— Dataset excerpts —
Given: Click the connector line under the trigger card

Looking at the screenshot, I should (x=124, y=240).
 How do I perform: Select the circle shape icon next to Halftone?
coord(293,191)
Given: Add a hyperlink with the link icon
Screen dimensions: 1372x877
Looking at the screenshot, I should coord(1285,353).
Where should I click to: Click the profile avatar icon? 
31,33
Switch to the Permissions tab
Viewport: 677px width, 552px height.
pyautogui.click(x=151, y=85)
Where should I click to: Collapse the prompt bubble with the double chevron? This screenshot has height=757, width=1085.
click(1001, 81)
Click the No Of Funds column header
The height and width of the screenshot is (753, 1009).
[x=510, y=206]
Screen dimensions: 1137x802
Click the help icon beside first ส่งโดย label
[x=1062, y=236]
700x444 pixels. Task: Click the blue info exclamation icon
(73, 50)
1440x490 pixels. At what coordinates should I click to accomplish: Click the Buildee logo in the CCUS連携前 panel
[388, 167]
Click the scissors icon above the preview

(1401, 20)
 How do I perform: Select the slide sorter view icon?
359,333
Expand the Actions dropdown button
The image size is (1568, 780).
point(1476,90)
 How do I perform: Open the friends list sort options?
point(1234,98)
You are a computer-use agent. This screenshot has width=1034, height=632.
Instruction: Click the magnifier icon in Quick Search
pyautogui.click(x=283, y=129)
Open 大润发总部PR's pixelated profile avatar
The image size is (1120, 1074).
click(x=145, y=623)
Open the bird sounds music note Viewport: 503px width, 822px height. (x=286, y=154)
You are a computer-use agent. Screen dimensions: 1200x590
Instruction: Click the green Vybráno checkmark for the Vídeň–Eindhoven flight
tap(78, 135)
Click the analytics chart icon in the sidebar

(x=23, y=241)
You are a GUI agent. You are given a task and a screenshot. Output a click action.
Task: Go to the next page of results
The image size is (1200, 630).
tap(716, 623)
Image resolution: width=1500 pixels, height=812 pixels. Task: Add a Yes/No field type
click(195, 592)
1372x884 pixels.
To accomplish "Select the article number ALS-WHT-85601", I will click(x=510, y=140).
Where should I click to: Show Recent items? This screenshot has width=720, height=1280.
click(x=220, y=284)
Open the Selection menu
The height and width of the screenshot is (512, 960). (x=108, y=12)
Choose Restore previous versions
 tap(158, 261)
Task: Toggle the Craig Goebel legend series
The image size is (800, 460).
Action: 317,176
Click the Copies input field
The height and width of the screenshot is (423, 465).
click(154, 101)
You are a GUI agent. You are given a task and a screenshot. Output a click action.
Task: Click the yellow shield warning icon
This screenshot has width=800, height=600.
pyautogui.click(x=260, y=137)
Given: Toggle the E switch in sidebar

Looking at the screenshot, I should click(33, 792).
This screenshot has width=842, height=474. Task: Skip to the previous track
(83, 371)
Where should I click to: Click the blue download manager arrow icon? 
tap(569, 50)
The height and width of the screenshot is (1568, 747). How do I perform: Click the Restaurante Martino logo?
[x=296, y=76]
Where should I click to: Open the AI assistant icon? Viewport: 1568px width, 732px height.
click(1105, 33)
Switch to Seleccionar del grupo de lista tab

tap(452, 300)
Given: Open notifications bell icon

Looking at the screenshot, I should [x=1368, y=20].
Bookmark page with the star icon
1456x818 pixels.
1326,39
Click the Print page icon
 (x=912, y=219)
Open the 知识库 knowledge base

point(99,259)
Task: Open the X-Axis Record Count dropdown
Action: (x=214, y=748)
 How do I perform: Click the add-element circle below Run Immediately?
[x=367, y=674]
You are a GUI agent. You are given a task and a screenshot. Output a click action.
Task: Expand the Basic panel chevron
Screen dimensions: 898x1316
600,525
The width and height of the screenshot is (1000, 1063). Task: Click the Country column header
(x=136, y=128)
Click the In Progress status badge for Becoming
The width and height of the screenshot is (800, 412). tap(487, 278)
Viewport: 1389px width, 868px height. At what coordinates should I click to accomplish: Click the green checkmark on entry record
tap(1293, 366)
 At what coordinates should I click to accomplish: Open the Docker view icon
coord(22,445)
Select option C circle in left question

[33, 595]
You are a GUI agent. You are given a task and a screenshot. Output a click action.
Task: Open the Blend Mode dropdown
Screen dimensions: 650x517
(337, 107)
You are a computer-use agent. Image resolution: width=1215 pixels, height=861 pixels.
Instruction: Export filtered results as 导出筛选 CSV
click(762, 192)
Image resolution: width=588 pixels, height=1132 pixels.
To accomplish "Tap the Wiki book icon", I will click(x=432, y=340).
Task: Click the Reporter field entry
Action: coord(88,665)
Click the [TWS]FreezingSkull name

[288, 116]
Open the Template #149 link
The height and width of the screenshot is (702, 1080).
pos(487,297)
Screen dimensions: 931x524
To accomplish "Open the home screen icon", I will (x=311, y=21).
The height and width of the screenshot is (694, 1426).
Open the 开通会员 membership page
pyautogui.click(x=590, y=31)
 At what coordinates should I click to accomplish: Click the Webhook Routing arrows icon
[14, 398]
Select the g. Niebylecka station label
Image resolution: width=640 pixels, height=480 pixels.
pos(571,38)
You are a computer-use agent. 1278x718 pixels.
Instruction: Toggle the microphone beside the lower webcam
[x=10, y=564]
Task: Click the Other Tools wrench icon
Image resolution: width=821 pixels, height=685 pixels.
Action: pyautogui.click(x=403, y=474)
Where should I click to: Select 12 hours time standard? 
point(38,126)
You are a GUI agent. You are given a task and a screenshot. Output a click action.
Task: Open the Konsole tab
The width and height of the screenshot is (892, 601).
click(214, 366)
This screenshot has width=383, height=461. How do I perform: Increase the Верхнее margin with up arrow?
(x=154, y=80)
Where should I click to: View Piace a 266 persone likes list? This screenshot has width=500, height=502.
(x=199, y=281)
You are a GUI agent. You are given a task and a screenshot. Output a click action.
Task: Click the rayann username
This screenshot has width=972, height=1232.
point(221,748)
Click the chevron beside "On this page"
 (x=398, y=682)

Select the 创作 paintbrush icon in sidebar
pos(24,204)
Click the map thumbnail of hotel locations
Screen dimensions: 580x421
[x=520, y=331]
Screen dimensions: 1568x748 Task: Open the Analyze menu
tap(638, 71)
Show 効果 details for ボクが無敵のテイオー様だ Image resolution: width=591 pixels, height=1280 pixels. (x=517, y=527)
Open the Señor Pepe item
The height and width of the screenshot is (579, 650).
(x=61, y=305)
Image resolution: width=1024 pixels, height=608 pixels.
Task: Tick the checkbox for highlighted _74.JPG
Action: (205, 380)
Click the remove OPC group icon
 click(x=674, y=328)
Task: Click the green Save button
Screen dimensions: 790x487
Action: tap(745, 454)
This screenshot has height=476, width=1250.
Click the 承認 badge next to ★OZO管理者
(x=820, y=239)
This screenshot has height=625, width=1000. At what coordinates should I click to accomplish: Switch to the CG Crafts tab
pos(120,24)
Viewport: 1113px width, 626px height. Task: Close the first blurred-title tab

— Work instructions —
Scan the lines above for "The height and width of the screenshot is (694, 1426)." and for "Task: Click the Other Tools wrench icon". Repeat exactly the line holding each of them and every line in between.

— Expected answer —
The height and width of the screenshot is (694, 1426).
Open the 开通会员 membership page
pyautogui.click(x=590, y=31)
 At what coordinates should I click to accomplish: Click the Webhook Routing arrows icon
[14, 398]
Select the g. Niebylecka station label
Image resolution: width=640 pixels, height=480 pixels.
pos(571,38)
You are a computer-use agent. 1278x718 pixels.
Instruction: Toggle the microphone beside the lower webcam
[x=10, y=564]
Task: Click the Other Tools wrench icon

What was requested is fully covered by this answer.